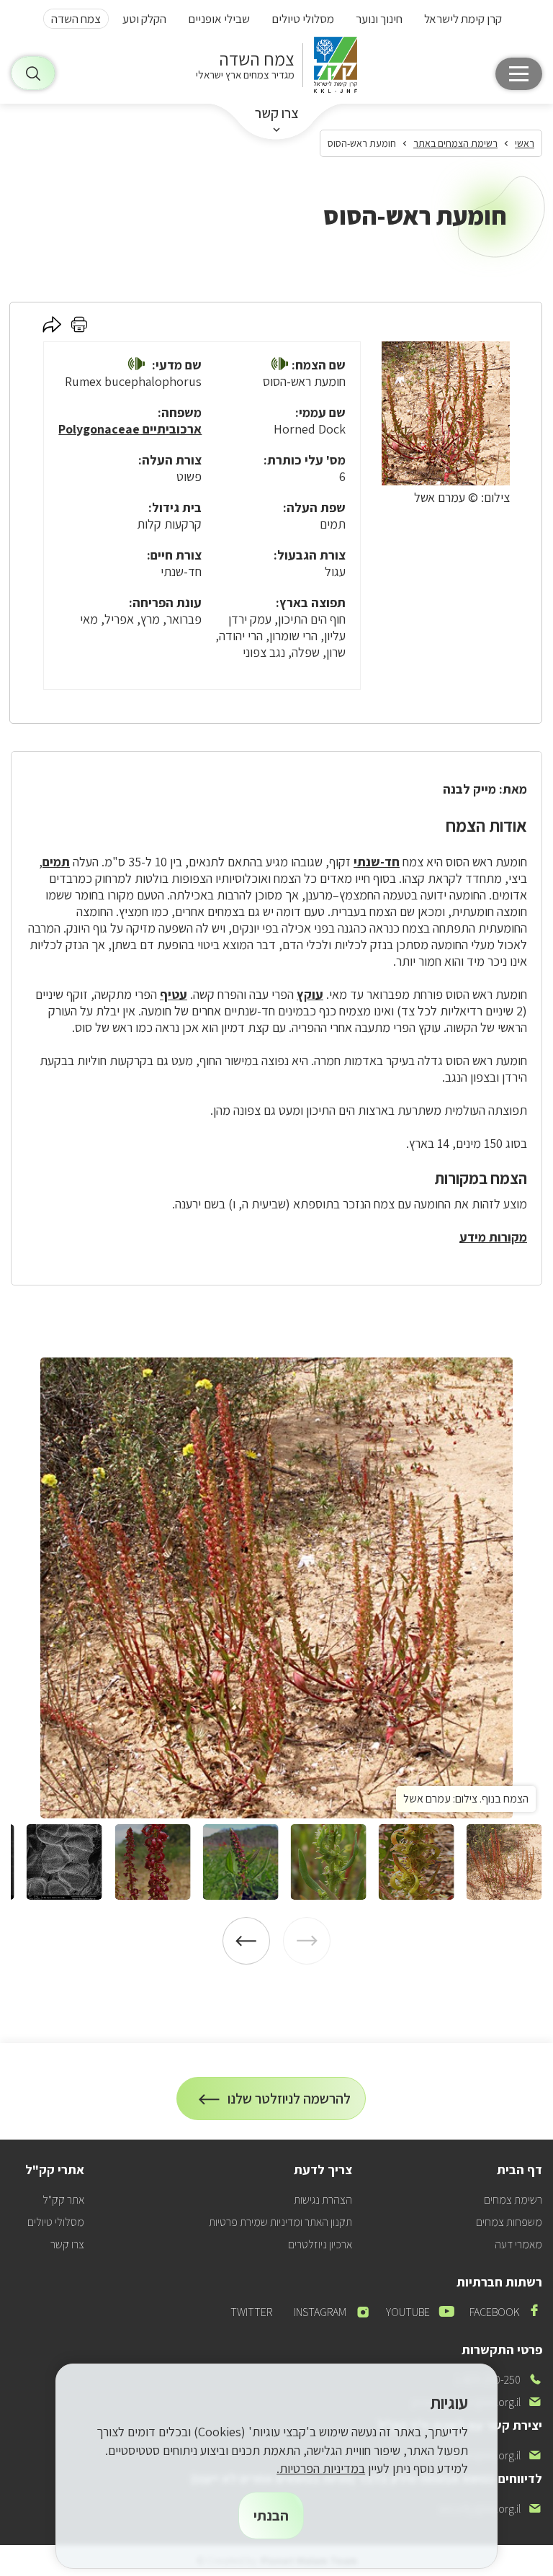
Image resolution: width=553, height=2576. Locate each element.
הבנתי (271, 2515)
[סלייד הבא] (246, 1941)
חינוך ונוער (379, 19)
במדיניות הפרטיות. (320, 2468)
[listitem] (276, 1587)
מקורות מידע (493, 1237)
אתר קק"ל (63, 2199)
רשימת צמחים (513, 2199)
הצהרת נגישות (323, 2199)
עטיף (173, 994)
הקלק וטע (144, 19)
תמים (56, 861)
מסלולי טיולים (302, 19)
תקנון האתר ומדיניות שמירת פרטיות (280, 2222)
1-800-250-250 (498, 2379)
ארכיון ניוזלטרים (320, 2244)
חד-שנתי (377, 861)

****************

*Task prompt*:
Before you return the listing exactly, strip out its pictures.

*Output for this exercise*:
Image resolution: width=553, height=2576. Locate each element.
הבנתי (271, 2515)
[סלייד הבא] (246, 1941)
חינוך ונוער (379, 19)
במדיניות הפרטיות. (320, 2468)
[listitem] (276, 1587)
מקורות מידע (493, 1237)
אתר קק"ל (63, 2199)
רשימת צמחים (513, 2199)
הצהרת נגישות (323, 2199)
עטיף (173, 994)
הקלק וטע (144, 19)
תמים (56, 861)
מסלולי טיולים (302, 19)
תקנון האתר ומדיניות שמירת פרטיות (280, 2222)
1-800-250-250 (498, 2379)
ארכיון ניוזלטרים (320, 2244)
חד-שנתי (377, 861)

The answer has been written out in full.